4) Lyndon Johnson. Without Vietnam, he was a giant for civil rights -- despite being a backwoods, election-stealing, racist, sexist, pooping-in-front-of-other-people jerk. With Vietnam, he was a Shakespearean tragedy.
3) FDR. He got us out of the Depression, got us into our last just war and, to top it all, was perhaps the greatest pure politician ever in the White House.
2) Teddy Roosevelt. A pampered and sickly rich kid who grew up to be one tough dude. If only somebody in the Republican Party would read any of the umpteen bios of him published in the last five years and realize that you can be an environmentalist and an intellectual and still scare the rest of the world into behaving the way you want.
1) Abraham Lincoln. A god among men. Seriously.
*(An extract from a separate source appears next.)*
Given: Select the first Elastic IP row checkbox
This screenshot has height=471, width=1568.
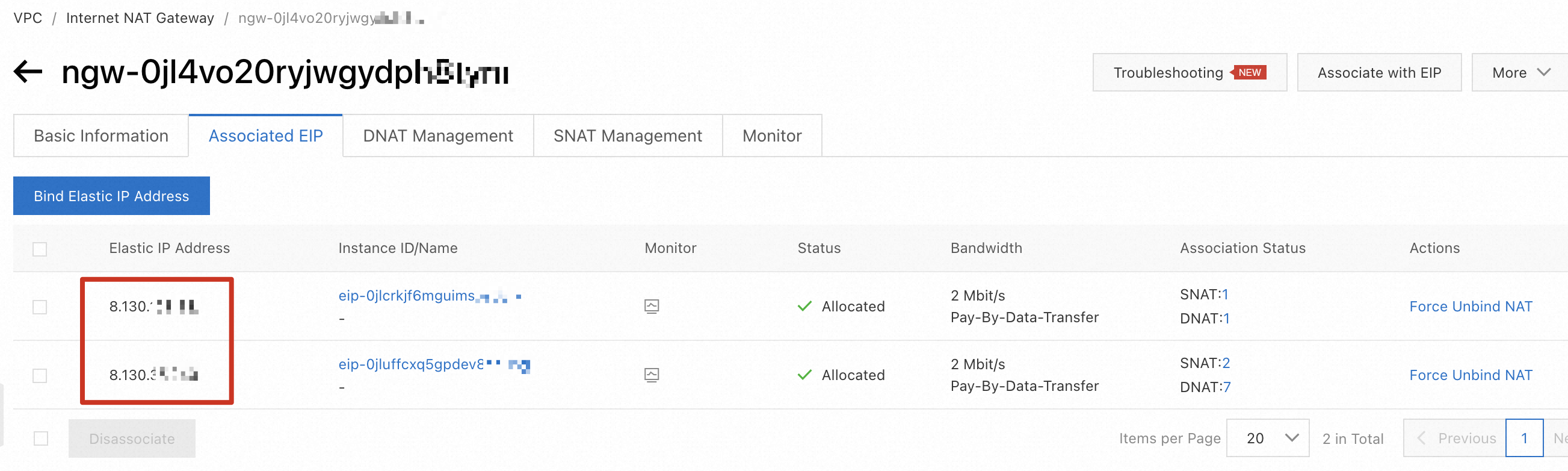Looking at the screenshot, I should tap(40, 307).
It's scary and depressing as hell to think about how much better off -- and better led -- the great Southern swath of this country would be if he'd lived a little longer.
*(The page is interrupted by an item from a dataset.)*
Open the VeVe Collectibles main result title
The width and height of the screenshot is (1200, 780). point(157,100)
Anyway, that's my list. Feel free to share your own.

6 Comments:
That's a tough one. The only elected official I have ever had any particular emotional involvement with was Jim Hunt, the North Carolina governor who created the statewide high school that was my bus ticket out of Shelby.
Even that guy, though, was a dubious place to point your adulation. People used to say about Jim Hunt that you wanted to put a thumbtack in his chair to get an honest reaction out of him about something.
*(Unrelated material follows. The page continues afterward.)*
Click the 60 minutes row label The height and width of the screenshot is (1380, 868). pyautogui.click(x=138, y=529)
Good old TR. Rich as he was, he still worked cattle in North Dakota.
And then he bought the ranch, and built himself a house three times the size of a normal ranch house (three rooms, it was).
But he worked the damn cattle.
-Michael
Ditto what Brian said.
Re: James Polk, don't forget the other obvious reason -- Tar Heel Class of 1818. His slab in UNC's (newly renovated) Memorial Hall is immediately across the hall from the west bathrooms. I saw it last night when I was at at show with Ira Glass.
A. and I were discussing LBJ last night, and the fact that, as you sdaid, despite his being a crooked West-Texas so and so, he was determined to leave the country with a legacy, one that said that as a nationa we beleive that no person should starve or go without medical care that they need. Of course, now our elected leaders have decided we don't believe that any more.
I would def. include LBJ and Lincoln. I waver about JFK. One of my must-haves is Jimmy Carter; most people I knwo say "a very decent man, but not a good president"; I beg to differ. He showed, I believe, what happens when a truly good person is elevated to high office--you have an expectation of decency and an example of honesty that rolls from teh top of government down, instead of flwoing up and stalling somewhere around "state legislator"...
I'd also add John Adams, for pursuing what he felt was the best course of action for the nation, despite it costing him his political career, for having to live through the first campaign of attacks ads and mudslinging in US history, and for handing over the reins of power after the first fiercely conducted election in US history--an example of the transfer of power in democratic government that mabny systems could aspire to.
I've been reading about "Why we fight" and wondering if Eisenhower shouldn't be on that list. Does he lose point because he presided over a peaceful period in which massive economic growth was all but assured? I never paid attention in history class, so I don't know much about it.
No, sweetie. He loses points for his vice president.